Golang Performance Optimization Analysis Tool PPROF (Part 1)
1. Golang program performance tuning
What do YOU need to debug and optimize in golang?
General general content:
- CPU: The CPU usage of the program - the length of use, proportion, etc
- Memory: Application CPU usage - length of use, percentage, memory leaks, etc. If in, the program heap, stack usage
- I/O: I/O usage - Which program takes more I/O time
In golang:
- Goroutine: Go coroutine usage, call chain
- Goroutine Leak: Goroutine leak check
- Go dead lock: deadlock detection and analysis
- Data Race Detector: Data race analysis is also related to deadlock analysis
Here are some of the performance tuning elements in golang.
What tools are available to debug and optimize golang programs?
For example, CPU performance debugging in Linux, the tools are TOP, dstat, perf and so on.
So what are the analytical methods in Golang?
Golang performance debugging and optimization method:
- Benchmark: Tests specific code for running time, memory information, etc
- Profiling: Program analysis, a running portrait of a program that is analyzed by sampling collected data during program execution
- Trace: During program execution, the program is analyzed by collecting event data
What is the difference between profiling and trace? Profiling profiling does not have a timeline; trace profiling does.
What about tools to apply methods in Golang?
Here's the Pprof Golang tool that helps you debug your optimizer.

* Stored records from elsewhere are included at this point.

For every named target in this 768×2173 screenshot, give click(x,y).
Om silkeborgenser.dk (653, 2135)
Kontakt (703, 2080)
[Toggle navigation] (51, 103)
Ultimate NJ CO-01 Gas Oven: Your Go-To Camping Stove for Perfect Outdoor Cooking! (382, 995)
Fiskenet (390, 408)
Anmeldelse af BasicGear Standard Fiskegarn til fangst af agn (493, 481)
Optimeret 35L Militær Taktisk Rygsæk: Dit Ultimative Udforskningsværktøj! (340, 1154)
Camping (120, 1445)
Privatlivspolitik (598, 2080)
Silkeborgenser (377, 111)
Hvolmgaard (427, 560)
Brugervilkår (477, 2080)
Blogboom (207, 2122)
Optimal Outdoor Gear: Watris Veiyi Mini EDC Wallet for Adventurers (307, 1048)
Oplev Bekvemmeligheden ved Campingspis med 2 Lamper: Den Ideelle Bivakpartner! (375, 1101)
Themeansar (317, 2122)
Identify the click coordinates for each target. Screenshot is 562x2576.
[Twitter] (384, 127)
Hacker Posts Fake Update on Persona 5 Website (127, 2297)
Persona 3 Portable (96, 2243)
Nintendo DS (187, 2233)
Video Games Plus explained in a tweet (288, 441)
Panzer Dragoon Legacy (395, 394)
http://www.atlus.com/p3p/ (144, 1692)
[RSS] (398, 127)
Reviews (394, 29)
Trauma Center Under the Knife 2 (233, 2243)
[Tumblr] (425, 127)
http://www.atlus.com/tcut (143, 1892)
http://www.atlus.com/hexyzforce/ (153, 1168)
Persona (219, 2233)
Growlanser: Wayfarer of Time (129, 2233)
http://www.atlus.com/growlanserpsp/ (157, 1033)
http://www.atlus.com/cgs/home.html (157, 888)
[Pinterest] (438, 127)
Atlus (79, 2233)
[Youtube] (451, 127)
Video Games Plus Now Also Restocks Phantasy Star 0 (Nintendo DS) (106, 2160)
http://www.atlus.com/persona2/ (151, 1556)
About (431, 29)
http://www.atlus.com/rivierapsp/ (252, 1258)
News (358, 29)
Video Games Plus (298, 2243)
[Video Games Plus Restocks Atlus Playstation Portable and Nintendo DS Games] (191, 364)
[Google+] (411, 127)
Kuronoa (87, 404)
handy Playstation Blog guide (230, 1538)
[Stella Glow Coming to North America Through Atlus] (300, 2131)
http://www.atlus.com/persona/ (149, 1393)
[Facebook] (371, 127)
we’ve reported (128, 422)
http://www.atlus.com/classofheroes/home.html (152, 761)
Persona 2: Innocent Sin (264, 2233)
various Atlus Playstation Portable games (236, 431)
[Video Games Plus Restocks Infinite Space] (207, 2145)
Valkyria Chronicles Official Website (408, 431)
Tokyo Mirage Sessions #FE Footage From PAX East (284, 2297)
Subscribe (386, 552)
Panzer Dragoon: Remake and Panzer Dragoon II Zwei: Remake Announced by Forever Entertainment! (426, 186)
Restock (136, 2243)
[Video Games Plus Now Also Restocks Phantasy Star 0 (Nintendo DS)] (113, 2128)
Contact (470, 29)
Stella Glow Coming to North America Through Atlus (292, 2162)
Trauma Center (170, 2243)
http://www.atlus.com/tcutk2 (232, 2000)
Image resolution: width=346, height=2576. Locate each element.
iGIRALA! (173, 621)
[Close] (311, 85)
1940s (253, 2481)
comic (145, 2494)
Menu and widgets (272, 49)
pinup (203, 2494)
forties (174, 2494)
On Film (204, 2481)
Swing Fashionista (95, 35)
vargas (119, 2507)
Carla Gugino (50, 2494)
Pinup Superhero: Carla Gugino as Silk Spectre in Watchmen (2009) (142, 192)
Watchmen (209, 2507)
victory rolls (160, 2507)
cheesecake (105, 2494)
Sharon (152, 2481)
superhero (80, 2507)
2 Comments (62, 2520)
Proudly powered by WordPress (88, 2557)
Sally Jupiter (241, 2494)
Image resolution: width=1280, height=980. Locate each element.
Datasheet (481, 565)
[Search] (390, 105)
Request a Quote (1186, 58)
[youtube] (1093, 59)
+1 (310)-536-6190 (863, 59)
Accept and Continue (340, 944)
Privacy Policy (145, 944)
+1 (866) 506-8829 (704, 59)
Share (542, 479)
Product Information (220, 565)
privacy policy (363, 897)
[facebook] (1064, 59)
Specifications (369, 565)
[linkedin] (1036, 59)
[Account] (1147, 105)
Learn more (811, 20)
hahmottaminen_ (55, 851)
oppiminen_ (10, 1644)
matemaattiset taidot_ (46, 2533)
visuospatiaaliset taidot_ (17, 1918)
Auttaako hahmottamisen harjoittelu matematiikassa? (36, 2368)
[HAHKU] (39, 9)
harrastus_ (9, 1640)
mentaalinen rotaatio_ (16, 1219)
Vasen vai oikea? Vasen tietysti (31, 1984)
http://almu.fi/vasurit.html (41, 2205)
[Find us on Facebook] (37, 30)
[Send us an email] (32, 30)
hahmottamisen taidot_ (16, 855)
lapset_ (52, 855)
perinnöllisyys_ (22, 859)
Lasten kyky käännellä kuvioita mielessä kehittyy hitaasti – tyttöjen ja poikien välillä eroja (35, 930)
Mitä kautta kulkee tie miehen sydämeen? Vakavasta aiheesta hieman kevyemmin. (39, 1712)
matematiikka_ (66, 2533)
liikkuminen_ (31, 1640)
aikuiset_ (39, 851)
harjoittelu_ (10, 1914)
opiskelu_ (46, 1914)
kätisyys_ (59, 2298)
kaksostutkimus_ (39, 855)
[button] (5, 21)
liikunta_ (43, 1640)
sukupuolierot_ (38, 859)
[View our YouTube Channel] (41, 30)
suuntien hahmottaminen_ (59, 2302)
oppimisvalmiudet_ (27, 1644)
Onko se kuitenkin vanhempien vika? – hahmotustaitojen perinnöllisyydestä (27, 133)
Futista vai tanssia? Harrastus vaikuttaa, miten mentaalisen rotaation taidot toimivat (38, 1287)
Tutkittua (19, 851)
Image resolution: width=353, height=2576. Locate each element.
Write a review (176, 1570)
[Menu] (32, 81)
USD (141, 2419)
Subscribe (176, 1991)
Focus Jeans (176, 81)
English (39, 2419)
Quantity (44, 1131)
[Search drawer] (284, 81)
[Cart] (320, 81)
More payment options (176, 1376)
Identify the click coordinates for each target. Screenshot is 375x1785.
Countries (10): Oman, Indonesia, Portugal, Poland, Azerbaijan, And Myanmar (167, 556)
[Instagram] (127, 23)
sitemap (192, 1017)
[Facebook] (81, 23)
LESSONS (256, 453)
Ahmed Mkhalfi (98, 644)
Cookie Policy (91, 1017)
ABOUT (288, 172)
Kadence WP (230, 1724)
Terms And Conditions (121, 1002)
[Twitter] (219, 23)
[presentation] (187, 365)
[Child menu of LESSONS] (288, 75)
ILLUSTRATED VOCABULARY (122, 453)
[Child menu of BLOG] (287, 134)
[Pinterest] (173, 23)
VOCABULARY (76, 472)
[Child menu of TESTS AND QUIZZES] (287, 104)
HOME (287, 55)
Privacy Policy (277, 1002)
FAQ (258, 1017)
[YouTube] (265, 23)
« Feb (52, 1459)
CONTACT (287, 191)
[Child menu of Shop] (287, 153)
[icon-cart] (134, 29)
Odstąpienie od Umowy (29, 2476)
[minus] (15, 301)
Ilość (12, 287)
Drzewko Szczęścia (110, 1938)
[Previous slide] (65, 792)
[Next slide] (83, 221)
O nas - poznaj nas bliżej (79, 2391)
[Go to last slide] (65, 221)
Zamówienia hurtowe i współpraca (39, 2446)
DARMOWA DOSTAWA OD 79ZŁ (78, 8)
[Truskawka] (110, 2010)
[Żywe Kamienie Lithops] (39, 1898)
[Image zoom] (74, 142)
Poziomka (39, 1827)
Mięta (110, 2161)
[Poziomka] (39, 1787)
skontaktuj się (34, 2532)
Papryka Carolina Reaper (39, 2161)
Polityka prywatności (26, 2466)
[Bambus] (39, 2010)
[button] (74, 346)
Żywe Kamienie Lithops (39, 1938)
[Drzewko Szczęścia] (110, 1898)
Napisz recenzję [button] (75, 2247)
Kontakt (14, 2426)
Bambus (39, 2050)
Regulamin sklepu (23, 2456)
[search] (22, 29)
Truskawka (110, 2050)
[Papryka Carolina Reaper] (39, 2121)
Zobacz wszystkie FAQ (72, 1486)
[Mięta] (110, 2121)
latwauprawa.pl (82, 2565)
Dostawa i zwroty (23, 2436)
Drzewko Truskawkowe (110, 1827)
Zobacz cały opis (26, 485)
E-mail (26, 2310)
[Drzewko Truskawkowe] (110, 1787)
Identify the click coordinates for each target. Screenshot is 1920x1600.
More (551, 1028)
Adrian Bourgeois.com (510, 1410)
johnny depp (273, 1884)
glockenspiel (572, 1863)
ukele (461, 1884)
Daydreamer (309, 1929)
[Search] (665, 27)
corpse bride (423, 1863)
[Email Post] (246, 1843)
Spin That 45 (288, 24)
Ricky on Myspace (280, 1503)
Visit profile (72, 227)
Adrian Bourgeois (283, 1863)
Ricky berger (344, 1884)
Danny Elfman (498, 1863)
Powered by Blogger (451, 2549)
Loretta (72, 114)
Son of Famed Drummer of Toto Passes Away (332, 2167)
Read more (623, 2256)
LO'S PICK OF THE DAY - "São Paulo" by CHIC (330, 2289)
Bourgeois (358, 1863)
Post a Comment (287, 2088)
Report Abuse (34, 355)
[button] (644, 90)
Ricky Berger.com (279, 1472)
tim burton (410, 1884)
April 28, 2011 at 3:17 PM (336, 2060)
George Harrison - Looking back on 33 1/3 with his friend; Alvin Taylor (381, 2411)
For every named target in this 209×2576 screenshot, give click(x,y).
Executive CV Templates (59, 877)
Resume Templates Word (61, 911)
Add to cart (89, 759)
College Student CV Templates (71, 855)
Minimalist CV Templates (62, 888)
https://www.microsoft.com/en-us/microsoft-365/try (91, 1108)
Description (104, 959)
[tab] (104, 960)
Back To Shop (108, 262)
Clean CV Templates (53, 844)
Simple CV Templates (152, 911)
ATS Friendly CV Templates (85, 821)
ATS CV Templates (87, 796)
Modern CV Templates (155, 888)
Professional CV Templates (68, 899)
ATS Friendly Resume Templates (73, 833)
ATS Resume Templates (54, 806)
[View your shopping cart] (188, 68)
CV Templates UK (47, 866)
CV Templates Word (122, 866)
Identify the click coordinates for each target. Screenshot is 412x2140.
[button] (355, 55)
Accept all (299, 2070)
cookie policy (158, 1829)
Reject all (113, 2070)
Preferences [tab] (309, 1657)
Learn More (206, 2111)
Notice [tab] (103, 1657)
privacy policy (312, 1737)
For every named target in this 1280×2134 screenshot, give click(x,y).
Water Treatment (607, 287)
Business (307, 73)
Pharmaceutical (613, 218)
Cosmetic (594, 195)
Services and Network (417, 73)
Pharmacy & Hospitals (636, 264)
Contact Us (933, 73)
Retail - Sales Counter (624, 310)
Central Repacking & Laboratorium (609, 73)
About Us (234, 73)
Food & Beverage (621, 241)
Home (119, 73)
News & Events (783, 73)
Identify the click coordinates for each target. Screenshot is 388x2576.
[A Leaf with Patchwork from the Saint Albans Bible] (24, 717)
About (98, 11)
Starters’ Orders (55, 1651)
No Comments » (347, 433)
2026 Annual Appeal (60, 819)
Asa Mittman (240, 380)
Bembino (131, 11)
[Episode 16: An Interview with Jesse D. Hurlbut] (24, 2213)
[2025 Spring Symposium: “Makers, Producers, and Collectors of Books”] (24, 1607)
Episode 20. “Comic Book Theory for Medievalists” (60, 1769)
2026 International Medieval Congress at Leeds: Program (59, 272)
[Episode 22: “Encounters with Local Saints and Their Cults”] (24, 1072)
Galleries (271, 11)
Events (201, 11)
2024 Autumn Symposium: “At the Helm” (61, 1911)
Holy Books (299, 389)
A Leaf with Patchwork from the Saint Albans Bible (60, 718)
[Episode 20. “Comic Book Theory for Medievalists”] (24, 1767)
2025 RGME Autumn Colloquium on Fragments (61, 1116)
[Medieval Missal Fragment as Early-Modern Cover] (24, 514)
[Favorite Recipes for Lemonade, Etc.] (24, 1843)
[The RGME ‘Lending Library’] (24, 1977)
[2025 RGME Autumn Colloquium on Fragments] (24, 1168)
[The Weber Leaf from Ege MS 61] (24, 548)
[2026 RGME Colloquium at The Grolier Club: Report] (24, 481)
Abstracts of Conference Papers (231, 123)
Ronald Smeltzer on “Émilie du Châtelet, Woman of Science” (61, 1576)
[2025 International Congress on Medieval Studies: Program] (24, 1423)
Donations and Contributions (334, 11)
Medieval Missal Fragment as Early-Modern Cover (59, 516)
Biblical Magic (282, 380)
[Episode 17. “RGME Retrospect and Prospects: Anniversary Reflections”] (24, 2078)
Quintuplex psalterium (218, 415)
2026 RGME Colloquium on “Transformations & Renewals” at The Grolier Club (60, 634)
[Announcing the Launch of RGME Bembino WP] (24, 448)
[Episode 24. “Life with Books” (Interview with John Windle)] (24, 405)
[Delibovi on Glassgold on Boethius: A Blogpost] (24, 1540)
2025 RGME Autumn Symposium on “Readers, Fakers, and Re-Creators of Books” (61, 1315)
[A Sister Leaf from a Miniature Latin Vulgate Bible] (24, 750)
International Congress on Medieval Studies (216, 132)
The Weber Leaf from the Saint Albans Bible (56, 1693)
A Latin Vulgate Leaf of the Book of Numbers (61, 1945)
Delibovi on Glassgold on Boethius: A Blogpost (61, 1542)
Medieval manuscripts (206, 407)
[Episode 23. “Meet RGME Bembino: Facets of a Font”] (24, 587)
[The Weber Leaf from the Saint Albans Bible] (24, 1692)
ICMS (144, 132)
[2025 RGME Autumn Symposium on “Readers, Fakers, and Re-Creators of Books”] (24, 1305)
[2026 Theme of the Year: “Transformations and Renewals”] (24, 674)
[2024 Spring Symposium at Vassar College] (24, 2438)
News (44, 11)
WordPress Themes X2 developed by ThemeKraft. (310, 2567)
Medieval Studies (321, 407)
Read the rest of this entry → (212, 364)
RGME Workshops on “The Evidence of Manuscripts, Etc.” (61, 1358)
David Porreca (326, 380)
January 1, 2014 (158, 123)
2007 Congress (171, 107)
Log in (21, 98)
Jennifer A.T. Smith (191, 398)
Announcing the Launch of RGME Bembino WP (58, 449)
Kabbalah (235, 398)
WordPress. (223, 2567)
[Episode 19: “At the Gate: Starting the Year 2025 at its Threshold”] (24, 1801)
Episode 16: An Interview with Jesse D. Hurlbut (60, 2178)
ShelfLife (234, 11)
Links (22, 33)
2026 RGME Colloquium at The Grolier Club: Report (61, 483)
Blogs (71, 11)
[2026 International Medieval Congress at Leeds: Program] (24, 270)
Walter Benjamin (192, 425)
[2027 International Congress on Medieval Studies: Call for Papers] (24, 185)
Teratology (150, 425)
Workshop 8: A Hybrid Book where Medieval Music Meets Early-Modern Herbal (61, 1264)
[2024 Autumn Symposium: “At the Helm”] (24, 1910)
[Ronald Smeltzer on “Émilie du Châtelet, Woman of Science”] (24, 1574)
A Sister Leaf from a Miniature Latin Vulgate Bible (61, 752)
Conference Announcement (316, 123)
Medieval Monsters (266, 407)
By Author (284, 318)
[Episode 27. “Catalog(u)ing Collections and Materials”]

Its original program is GperfTools - github.com/gperftools/... The Pprof of is derived from it.
Introduction to Pprof
Introduction to the
Pprof is the official performance tuning analysis tool provided by Golang. It can analyze the performance of the program and visualize the data, which looks quite intuitive. Use this tool to debug and optimize your GO application when it encounters performance bottlenecks.
This article will apply the following two performance monitoring packages pprof in Golang:
-
Runtime /pprof: Collects program running data for performance analysis. It is generally used for background tool-based applications. These applications end after a period of time.
-
Net/HTTP /pprof: Secondary encapsulation of runtime/pprof, usually for service applications. Web Server, for example, runs all the time. This package collects and analyzes the data provided for the HTTP service.
When pprof is enabled, it collects the stack information of the current program at regular intervals to obtain the CPU, memory, and other usage of the function. Through the analysis of the sampled data, a data analysis report is formed.
Pprof stores data in profile.proto format and can then generate a visual analysis report from this data, supporting both text and graphical reports. The specific data format in profile.proto is protocol buffers.
What methods are used to analyze the data to produce text or graphical reports?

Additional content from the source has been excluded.